### GIVEN RECORDS
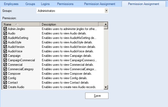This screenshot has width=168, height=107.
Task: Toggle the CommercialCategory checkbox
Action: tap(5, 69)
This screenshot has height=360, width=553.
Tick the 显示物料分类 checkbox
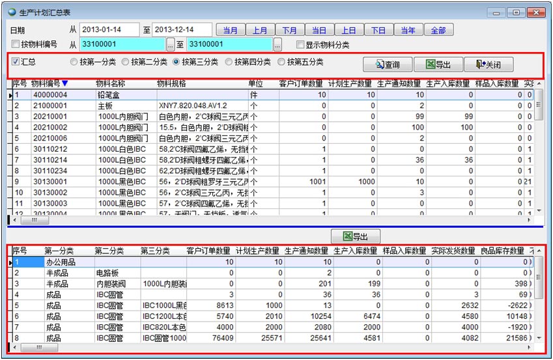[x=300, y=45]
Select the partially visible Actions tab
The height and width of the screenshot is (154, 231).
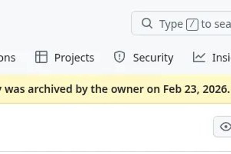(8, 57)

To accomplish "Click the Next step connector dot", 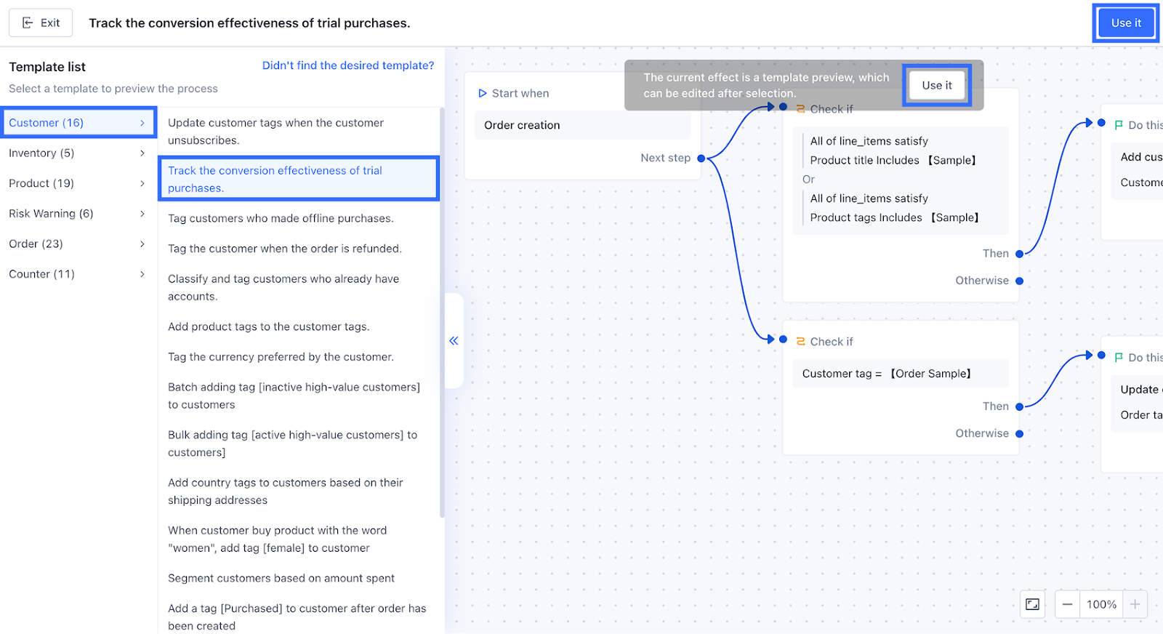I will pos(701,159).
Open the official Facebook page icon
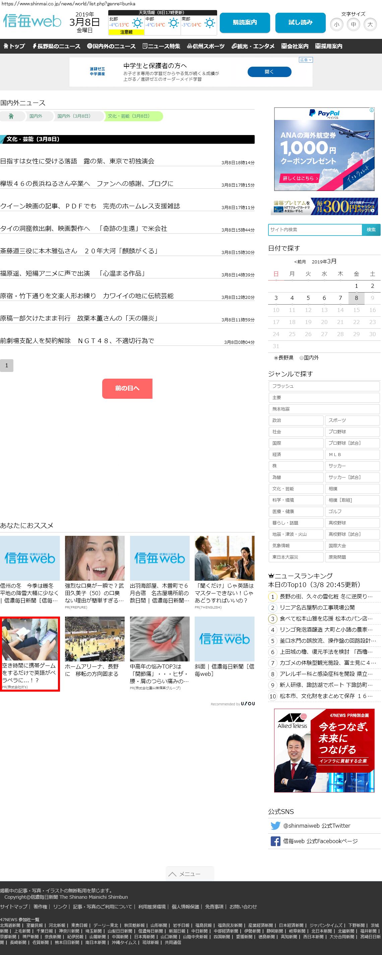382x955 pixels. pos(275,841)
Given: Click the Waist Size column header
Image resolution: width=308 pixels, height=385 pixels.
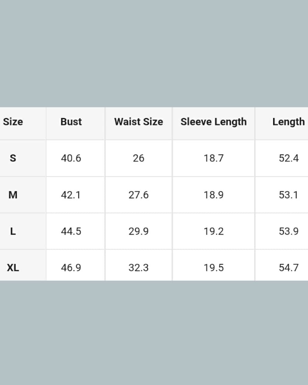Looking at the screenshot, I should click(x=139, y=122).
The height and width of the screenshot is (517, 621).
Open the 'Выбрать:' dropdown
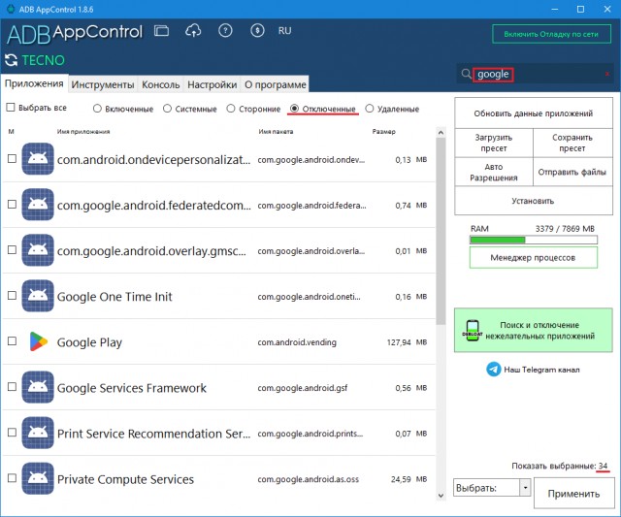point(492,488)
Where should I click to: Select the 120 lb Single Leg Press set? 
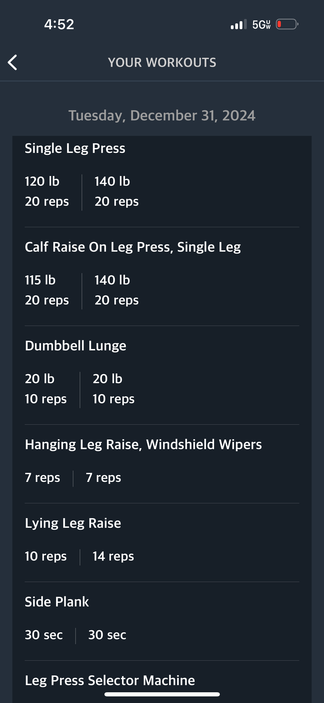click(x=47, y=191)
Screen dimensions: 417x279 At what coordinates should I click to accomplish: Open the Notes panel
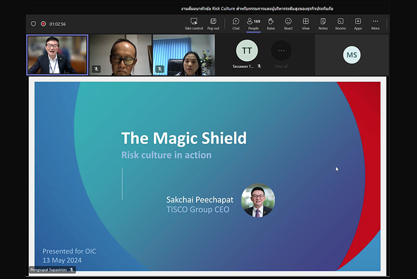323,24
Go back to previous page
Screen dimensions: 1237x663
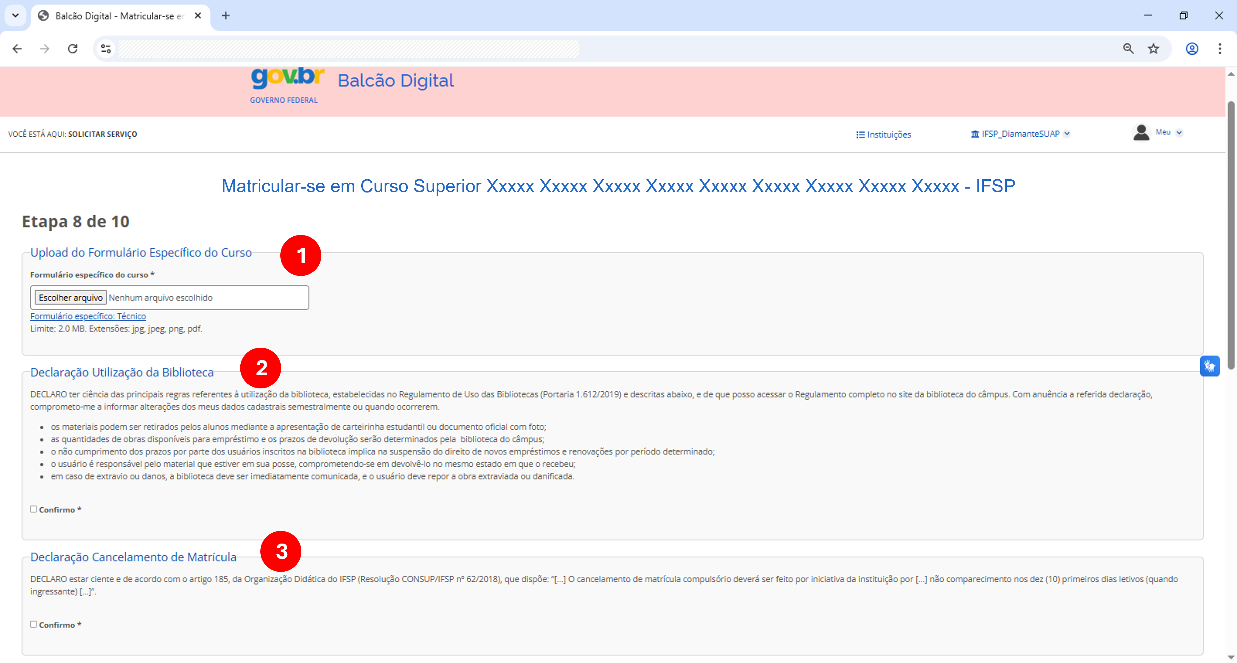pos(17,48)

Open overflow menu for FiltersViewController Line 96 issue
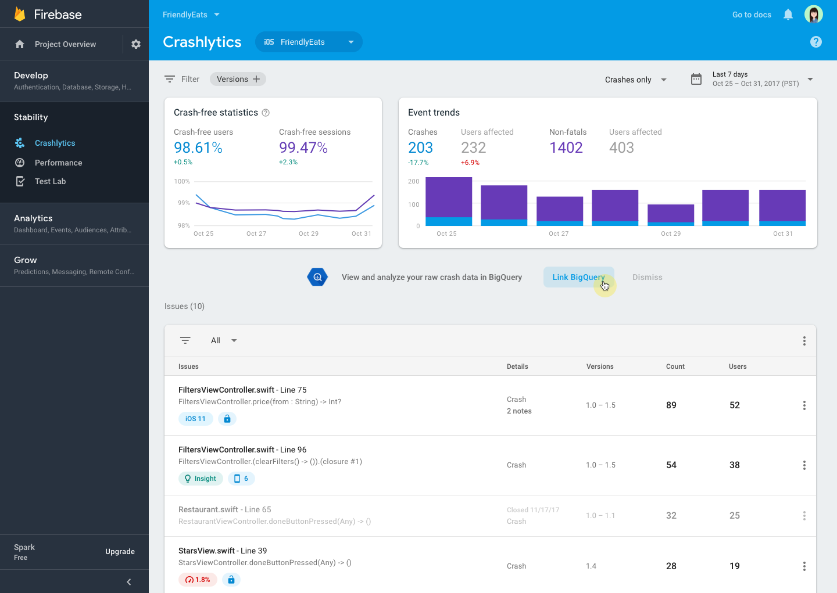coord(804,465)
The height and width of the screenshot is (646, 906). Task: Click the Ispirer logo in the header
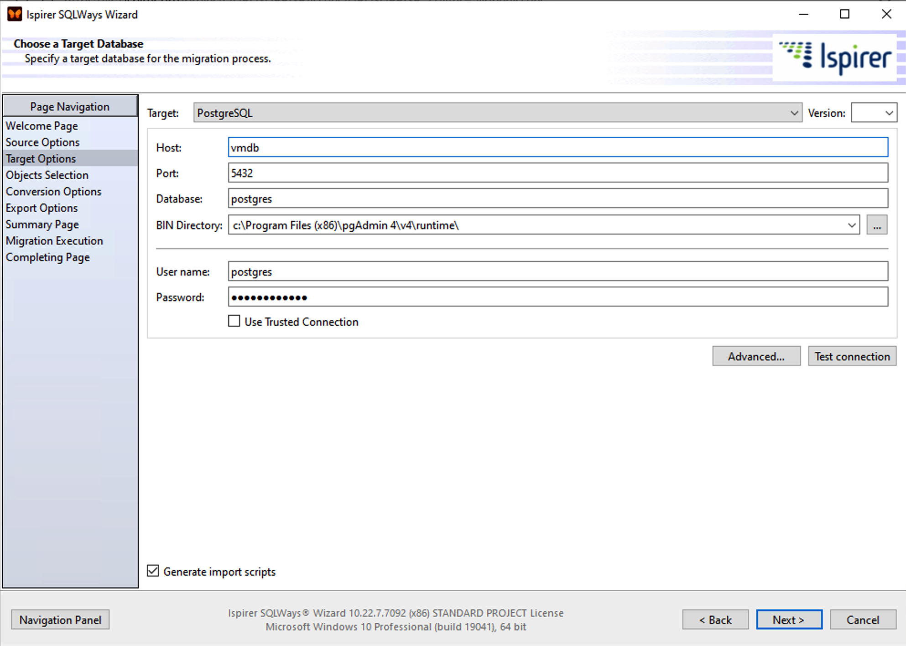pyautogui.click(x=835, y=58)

* * *

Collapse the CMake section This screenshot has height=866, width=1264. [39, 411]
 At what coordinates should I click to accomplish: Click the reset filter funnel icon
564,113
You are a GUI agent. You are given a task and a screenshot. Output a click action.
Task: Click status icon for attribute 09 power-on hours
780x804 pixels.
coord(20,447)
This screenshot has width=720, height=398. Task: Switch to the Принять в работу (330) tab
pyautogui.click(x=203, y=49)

### REQUIREMENT
Write out the records again in the stretch from the line containing "Where should I" through the line containing "pyautogui.click(x=835, y=58)", substituting "context menu" for "overflow menu" and changing nothing else. Leave the pictures out.

### EXPECTED OUTPUT
Where should I click to: Select the 120 lb Single Leg Press set? 
click(x=47, y=191)
Screen dimensions: 417x279 At what coordinates should I click to accomplish: Open the Notes panel
323,24
Go back to previous page
Screen dimensions: 1237x663
pos(17,48)

Open context menu for FiltersViewController Line 96 issue
coord(804,465)
The height and width of the screenshot is (646, 906). Task: Click the Ispirer logo in the header
pyautogui.click(x=835, y=58)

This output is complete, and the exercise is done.